Kingpins Enjoy Impunity

A confidential UN report, made available to Reuters, highlights the considerable disparity in the treatment of low-level operatives versus pirate kingpins in that the latter enjoy impunity. The report notes:

The UN Monitoring Group on Somalia said in a report to the Security Council, seen by Reuters, that senior pirate leaders were benefitting from high level protection from Somali authorities and were not being sufficiently targeted for arrest or sanction by international authorities.

[…]

The UN report said pirate leaders are now increasingly involved in land-based kidnap for ransom of foreign tourists and aid workers in northern Kenya and Somalia, as well as selling services as counter-piracy experts and consultants in ransom negotiations, and exploring “new types of criminal activity”.

“This evolution of the piracy business model is being driven largely by members of the Somali diaspora, whose foreign language skills and bank accounts are all valuable assets,” it said.

[…]

The [Monitoring] Group said that in spite of three international task forces and efforts by a dozen national governments in maritime counter-piracy efforts, serious legal obstacles remain that “impede the prosecution and sanctioning of pirate leaders and kingpins”.

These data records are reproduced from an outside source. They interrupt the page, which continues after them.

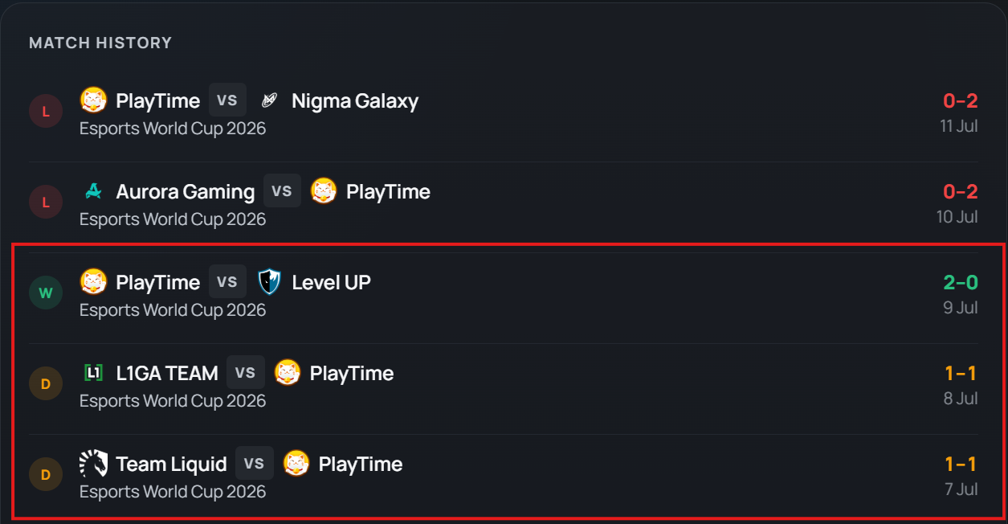The image size is (1008, 524).
Task: Click the Team Liquid horse logo
Action: coord(93,464)
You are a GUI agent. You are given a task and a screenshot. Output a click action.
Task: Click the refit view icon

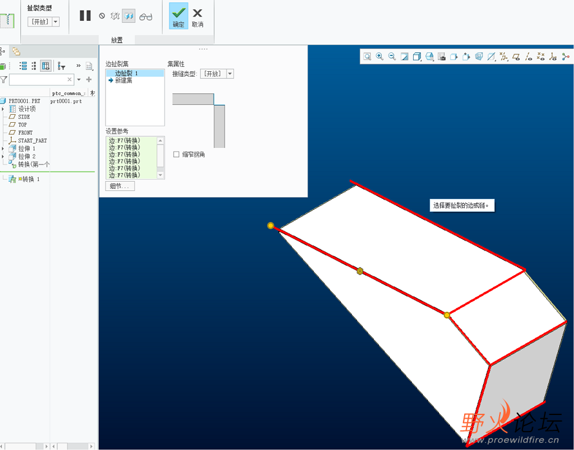[367, 56]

Further to this last observation, a recent opinion by a U.S. District Court brings into question the ability to prosecute pirate kingpins who never set foot aboard a pirate vessel on the high seas. For reasons I will set forth in a forthcoming post, I think the court reached some faulty conclusions. But if the reasoning in that opinion gains traction, prosecution of high-level pirates under the framework set forth in UNCLOS will become increasingly untenable.

One Response to Kingpins Enjoy Impunity

  1. Omer says:

    The issue of impunity is writ large all across the Somali political and legal landscape. The impunity of alleged piracy kingpin is to be out along side the impunity of violent warlords, war criminals from the previous regimes and much of the TFG and Puntland leadership.

    I agree that the comparatively ruthless international prosecution of alleged pirates often minors or former child soldiers (many of whom were arrested at sea with no evidence they had been on a pirated vessel) is problematic when the impunity of the kingpins is so evident.